- TASK INSTRUCTIONS: Your answer should hold exactly the lines from the line containing "The width and height of the screenshot is (1456, 813)." through the end of the entries that follow.

- DATA:
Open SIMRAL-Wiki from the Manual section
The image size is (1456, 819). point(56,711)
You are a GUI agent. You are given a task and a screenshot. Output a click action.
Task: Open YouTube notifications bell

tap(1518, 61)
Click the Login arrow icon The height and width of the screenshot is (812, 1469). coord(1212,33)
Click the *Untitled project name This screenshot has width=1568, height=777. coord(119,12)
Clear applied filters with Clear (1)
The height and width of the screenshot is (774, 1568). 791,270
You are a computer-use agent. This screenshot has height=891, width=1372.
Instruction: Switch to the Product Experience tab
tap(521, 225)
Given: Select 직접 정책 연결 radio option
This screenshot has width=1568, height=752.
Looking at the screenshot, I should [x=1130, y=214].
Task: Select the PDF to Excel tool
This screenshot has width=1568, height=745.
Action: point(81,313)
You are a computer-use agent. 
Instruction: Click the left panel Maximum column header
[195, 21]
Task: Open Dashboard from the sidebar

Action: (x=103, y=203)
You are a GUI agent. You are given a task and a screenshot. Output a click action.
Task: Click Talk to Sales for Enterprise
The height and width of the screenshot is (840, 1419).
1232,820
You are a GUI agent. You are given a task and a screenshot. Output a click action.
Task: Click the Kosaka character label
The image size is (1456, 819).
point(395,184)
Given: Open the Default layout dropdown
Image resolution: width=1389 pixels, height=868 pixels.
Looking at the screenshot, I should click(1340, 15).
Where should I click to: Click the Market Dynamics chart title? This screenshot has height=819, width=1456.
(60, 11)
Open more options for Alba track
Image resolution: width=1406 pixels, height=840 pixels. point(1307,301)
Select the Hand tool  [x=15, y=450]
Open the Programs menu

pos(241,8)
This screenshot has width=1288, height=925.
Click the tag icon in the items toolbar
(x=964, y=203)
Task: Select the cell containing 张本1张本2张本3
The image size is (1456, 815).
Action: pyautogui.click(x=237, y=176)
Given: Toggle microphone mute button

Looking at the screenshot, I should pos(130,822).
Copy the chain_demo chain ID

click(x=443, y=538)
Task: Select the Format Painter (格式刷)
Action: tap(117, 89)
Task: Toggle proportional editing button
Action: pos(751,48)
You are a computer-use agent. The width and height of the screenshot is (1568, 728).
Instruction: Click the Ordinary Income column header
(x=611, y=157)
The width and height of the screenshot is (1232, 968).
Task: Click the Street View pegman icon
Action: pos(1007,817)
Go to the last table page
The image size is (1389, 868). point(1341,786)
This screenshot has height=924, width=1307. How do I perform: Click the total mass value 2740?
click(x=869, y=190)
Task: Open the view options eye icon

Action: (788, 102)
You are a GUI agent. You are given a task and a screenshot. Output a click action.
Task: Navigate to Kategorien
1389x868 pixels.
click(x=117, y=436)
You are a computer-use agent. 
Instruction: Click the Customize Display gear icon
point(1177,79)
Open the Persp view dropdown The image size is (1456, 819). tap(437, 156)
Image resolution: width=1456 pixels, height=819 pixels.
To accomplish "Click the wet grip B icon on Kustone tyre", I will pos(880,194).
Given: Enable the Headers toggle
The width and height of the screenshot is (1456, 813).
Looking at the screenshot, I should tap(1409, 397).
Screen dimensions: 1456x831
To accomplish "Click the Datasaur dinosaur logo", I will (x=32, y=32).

- TASK RESULT:
The width and height of the screenshot is (1456, 813).
Looking at the screenshot, I should tap(1409, 397).
Screen dimensions: 1456x831
To accomplish "Click the Datasaur dinosaur logo", I will (x=32, y=32).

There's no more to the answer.